State Design Patterns
How to structure LangGraph state for parallel execution, API safety, and long-running workflows — including schema separation, reducers, the Command API, state explosion mitigation, checkpointing, and debugging with time travel.
Quick Reference
- →Use MessagesState for simple chatbots — only build custom state when you have parallel nodes, private fields, or API-facing schemas
- →Any list field written by parallel nodes needs an Annotated reducer — without one, last-write-wins silently drops data
- →input_schema / output_schema are the only LangGraph-enforced way to separate public from internal state — the _ prefix convention enforces nothing
- →State explosion from unbounded list growth is the #1 production state bug — trim messages before you need to, not after
- →LangGraph has no built-in schema versioning — add new fields with defaults first, then make them required in a separate deploy
- →get_state_history() + invoke with checkpoint_id gives you deterministic replay from any prior checkpoint
- →Command(update={...}, goto='node') combines state mutation and routing in one return — use it instead of conditional edges when routing logic lives inside the node
When State Complexity Is Worth It
Most agents don't need custom state. If your graph has a single entry point, a single exit, and no parallel branches, MessagesState is almost always enough. The question to ask before adding state complexity is: what can't MessagesState do that I actually need?

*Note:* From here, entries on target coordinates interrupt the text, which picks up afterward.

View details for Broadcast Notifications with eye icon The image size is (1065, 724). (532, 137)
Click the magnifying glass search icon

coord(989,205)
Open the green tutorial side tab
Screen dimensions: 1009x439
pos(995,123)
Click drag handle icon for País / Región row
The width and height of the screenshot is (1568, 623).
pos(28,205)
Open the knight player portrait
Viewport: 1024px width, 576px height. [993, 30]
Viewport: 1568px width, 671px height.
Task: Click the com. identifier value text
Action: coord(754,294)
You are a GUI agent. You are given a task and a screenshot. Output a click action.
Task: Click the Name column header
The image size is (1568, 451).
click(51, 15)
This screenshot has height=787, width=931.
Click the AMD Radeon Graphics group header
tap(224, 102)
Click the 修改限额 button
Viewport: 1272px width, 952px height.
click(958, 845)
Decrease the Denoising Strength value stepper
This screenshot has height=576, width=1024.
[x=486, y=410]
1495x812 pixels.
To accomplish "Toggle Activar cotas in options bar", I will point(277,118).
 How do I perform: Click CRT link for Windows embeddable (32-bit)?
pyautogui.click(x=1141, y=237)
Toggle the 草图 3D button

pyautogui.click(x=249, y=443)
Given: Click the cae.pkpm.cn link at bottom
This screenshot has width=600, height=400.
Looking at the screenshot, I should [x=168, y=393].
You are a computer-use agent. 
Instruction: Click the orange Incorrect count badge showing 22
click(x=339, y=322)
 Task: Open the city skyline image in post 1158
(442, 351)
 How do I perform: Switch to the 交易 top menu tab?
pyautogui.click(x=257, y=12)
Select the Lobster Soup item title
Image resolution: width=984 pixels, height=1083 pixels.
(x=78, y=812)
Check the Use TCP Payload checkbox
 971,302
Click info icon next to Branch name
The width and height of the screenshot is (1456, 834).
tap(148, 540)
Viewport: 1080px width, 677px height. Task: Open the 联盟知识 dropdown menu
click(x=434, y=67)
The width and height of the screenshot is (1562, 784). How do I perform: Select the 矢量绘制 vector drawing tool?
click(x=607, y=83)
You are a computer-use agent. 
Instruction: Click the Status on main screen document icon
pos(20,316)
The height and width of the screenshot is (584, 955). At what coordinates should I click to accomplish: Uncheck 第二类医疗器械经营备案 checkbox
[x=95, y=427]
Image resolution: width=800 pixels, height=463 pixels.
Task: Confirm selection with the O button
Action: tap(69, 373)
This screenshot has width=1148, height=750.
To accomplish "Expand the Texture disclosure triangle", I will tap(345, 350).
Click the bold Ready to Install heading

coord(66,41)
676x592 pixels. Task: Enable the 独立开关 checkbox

| Scenario | Use MessagesState | Use custom state |
|---|---|---|
| Chatbot / Q&A | ✓ — messages list is sufficient | — |
| Parallel sub-tasks accumulating results | — | ✓ — reducer needed to merge concurrent writes |
| API-exposed graph with internal bookkeeping | — | ✓ — input/output schema keeps private fields from leaking |
| Long-running workflow with retry tracking | — | ✓ — private retry counter, RemainingSteps |
| Multi-turn workflow with resume-on-failure | Partial — messages checkpoint, but no custom recovery logic | ✓ — full checkpoint + state-based recovery |
from langgraph.graph import MessagesState class State(MessagesState): pass # add fields only when you need them MessagesState gives you messages with the add_messages reducer already wired. Extend it with class State(MessagesState): when you need additional fields.